Exercise requirements.
Only the lines from the one that contains "Back to Home (209, 720)" to the end of the material below are wanted, each duplicated exactly.

Entries shown.
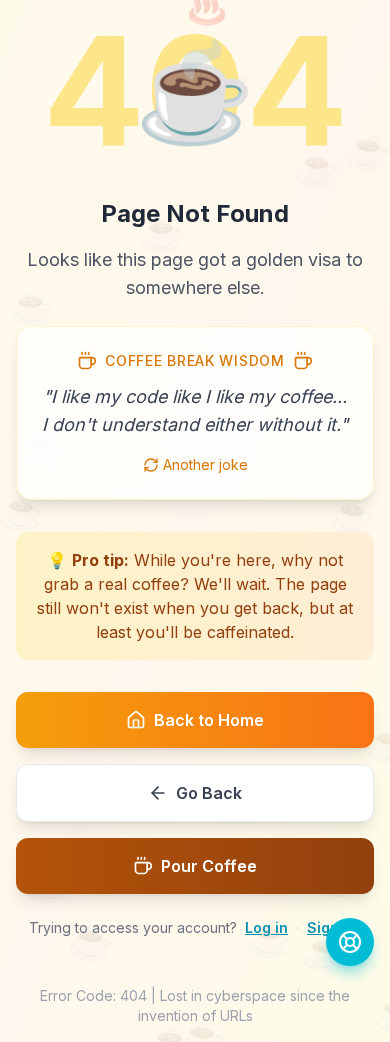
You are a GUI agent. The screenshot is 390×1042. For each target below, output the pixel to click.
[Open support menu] (350, 942)
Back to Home (209, 720)
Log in (266, 927)
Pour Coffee (209, 866)
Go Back (209, 793)
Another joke (205, 464)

Response area.
Back to Home (209, 720)
Log in (266, 927)
Pour Coffee (209, 866)
Go Back (209, 793)
Another joke (205, 464)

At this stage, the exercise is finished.